И в ту секунду, когда она почти вспомнила, когда она почти поняла, снаружи прогремел взрыв.

========== Глава 12. Descensus averno facilis est ==========

— Ты… Ты убил его… Ублюдок! Сукин сын!

Финн набросился на Беллами и повалил его на спину. У него до сих пор звучал в ушах предсмертный крик Рота. Пусть он трус, пусть он растерялся и испугался, но убивать своих — это… это…

Миллер оттащил его в сторону, и Беллами поднялся на ноги.
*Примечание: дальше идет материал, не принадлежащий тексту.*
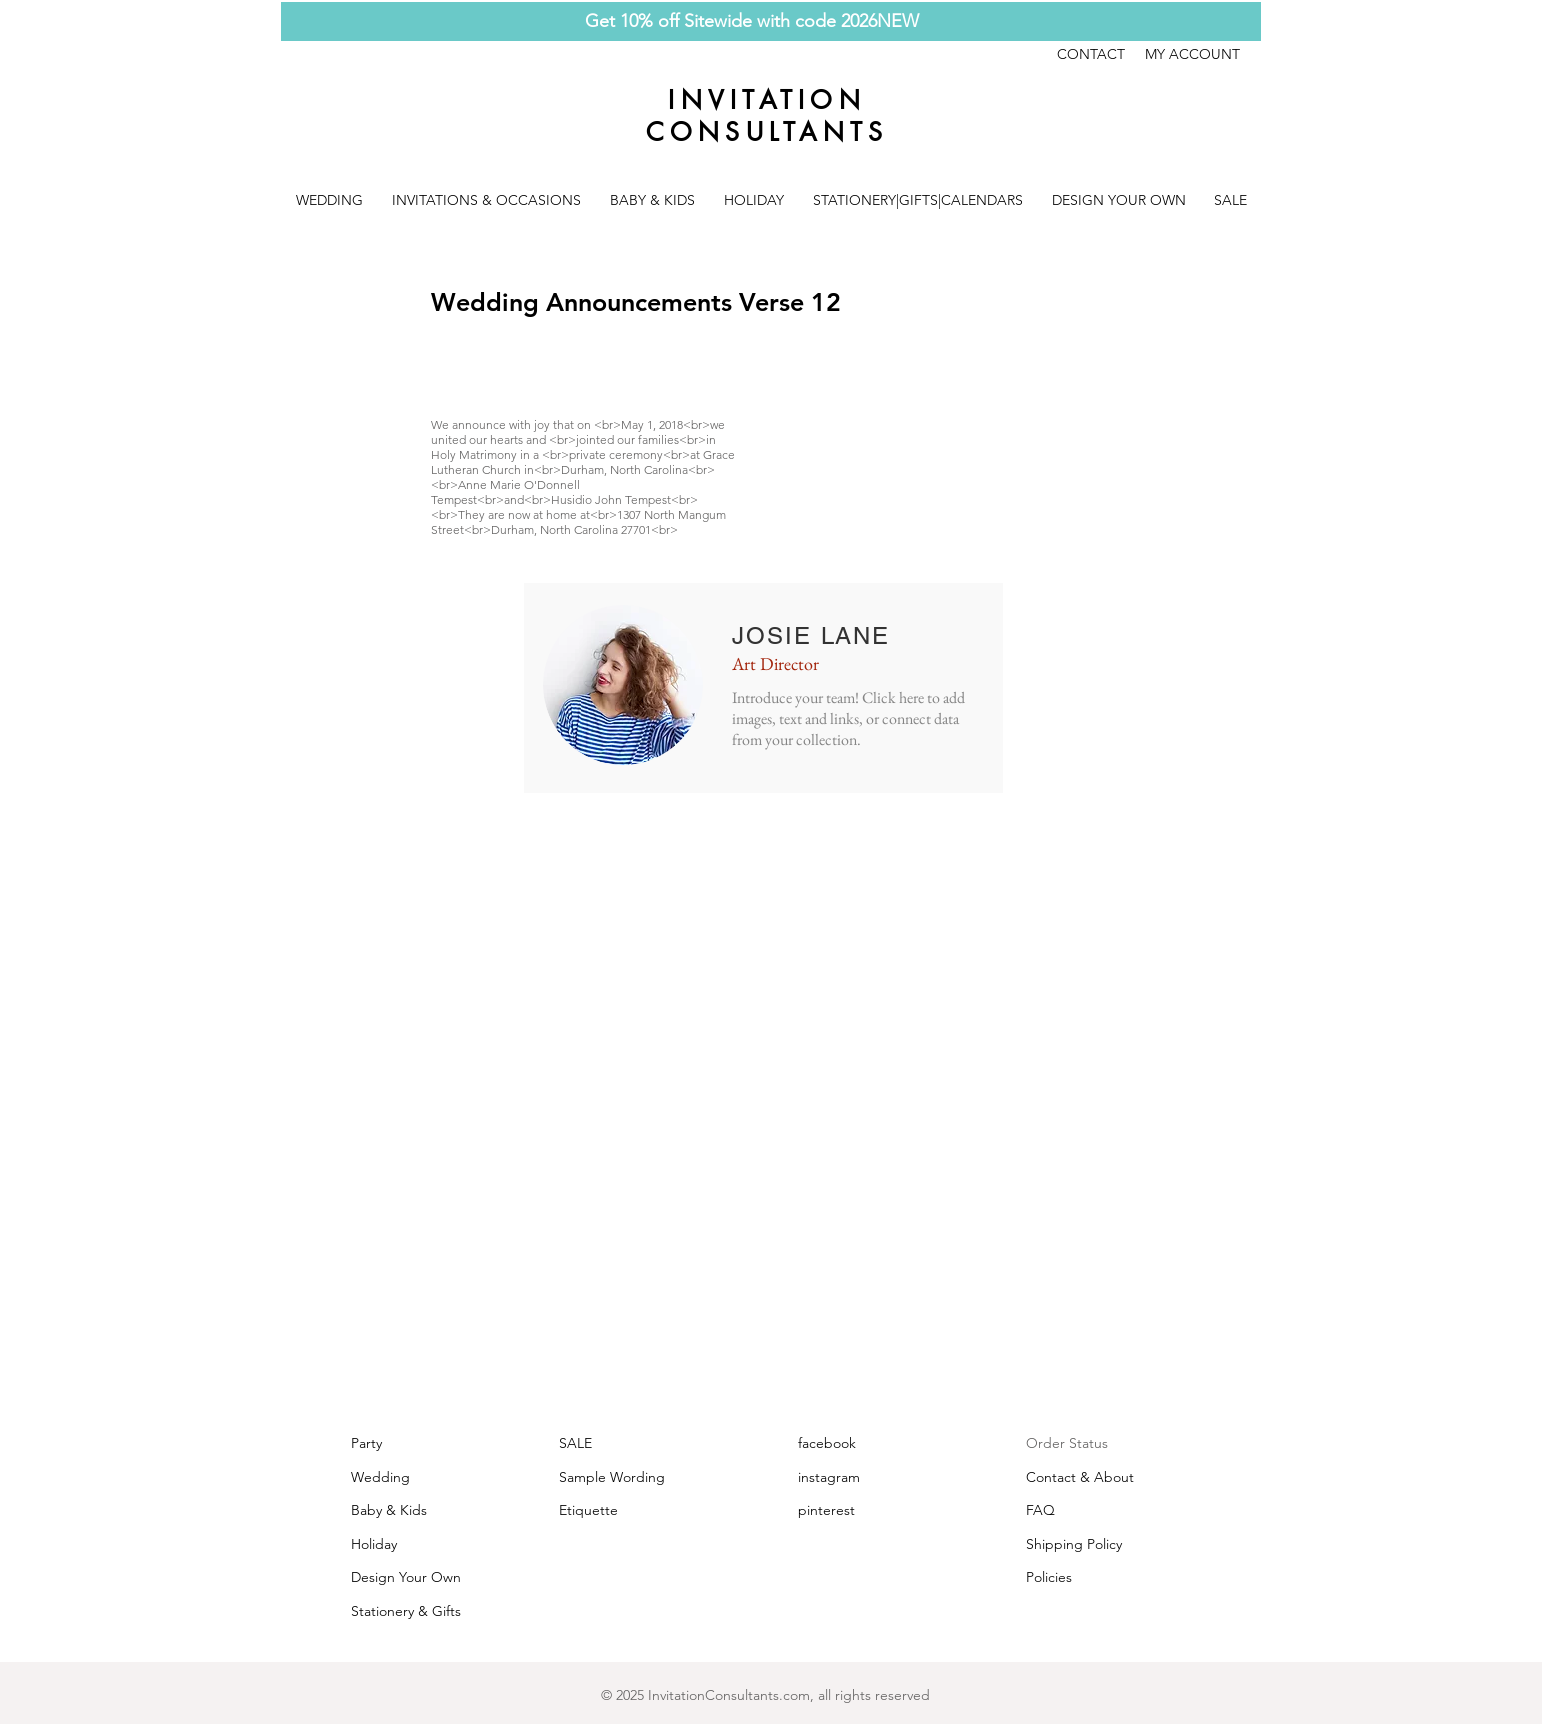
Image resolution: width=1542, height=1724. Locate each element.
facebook (827, 1443)
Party (366, 1443)
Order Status (1067, 1443)
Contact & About (1080, 1477)
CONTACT (1101, 54)
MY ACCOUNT (1192, 54)
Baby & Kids (389, 1510)
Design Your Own (406, 1577)
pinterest (826, 1510)
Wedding (380, 1477)
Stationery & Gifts (406, 1611)
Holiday (374, 1544)
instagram (829, 1477)
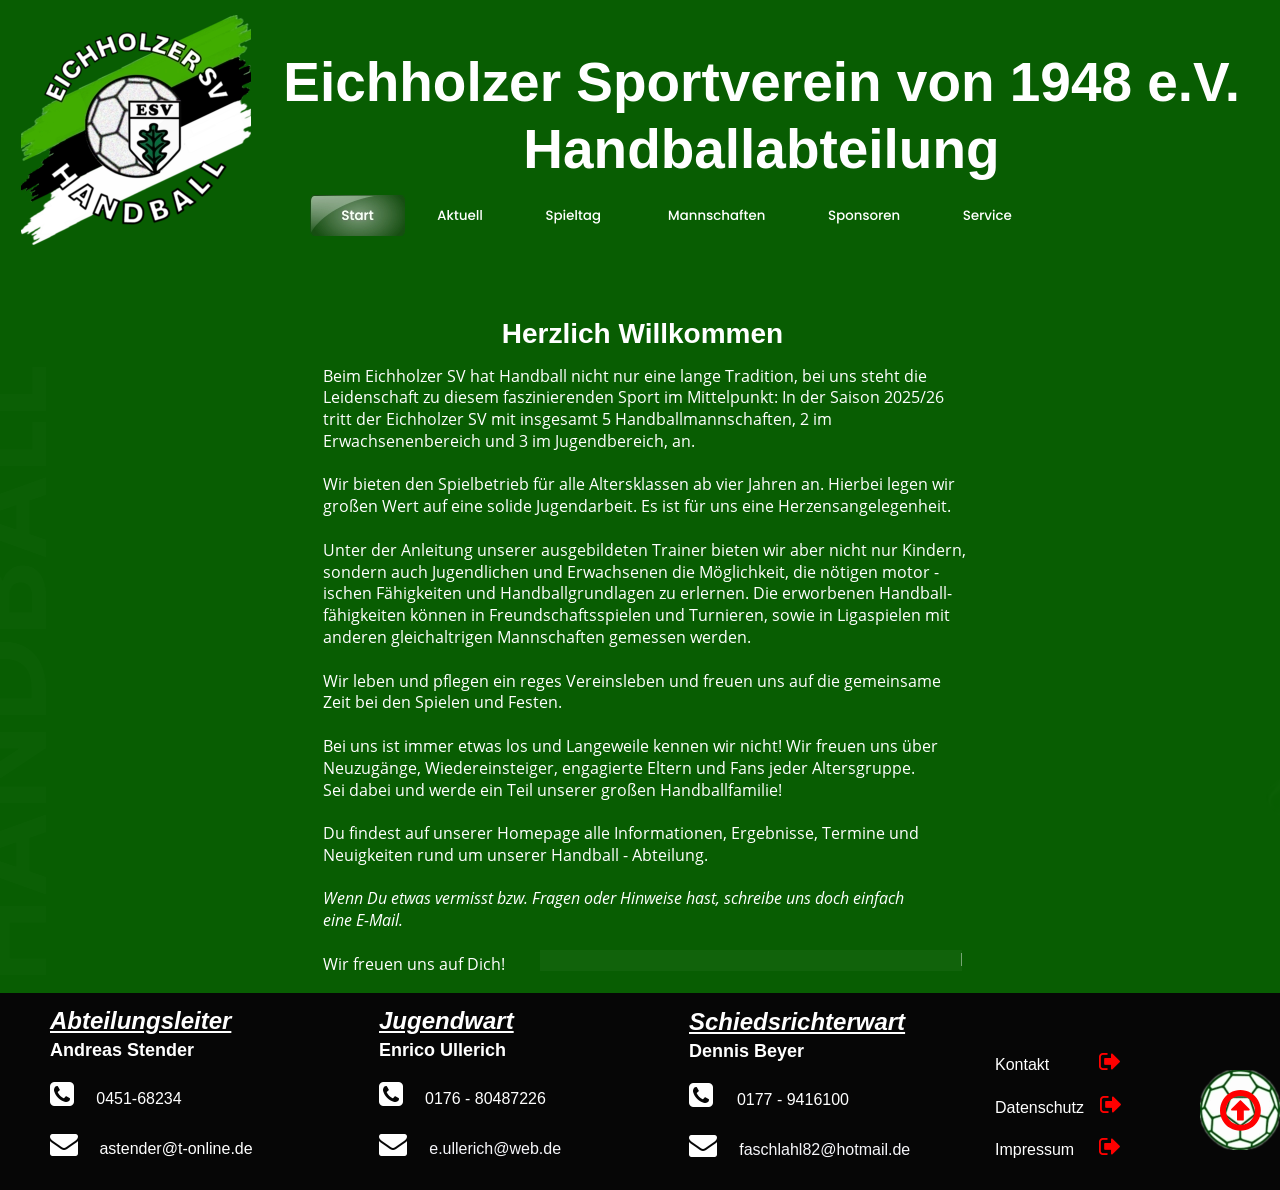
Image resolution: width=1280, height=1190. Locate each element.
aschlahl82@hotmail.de (827, 1149)
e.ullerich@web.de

Кабинка угрожающе качалась.

— Успокойся, — бросил он сквозь зубы. — Выбор стоял: либо погибнет уродец, либо Миллер. Я сделал выбор.

— А где Рейвен? Где, твою мать, Рейвен? Ты что, бросил ее внизу?

— Она жива. Я закрыл люк, мертвяки туда не пролезут.

Отпустило, стало немного легче. Харпер перегнулся через борт кабинки и посмотрел вниз.

— Надо чем-то отвлечь их, — сказал он. — У тебя остались сигнальные ракеты?

— Они все были у Рота, — ответил Беллами. Он отпихнул Миллера и принялся распаковывать лежащие под сиденьями сумки. — Но здесь должно что-то быть.

Финн встал за его спиной и посмотрел. Черт возьми, там был целый арсенал! Десяток автоматов, залитых маслом и упакованных в пластик, кирпичи взрывчатки, дымовые шашки, несколько пистолетов и коробки с патронами.

— Кто оставил все это здесь? — спросил Миллер. — И почему это до сих пор не забрали?

Беллами вытащил из сумки ракетницу и, не отвечая, перезарядил ее. Прицелился и выстрелил.

— Все не уйдут, — сказал Финн, проследив взглядом за улетающей вдаль ракетой. — В лучшем случае часть.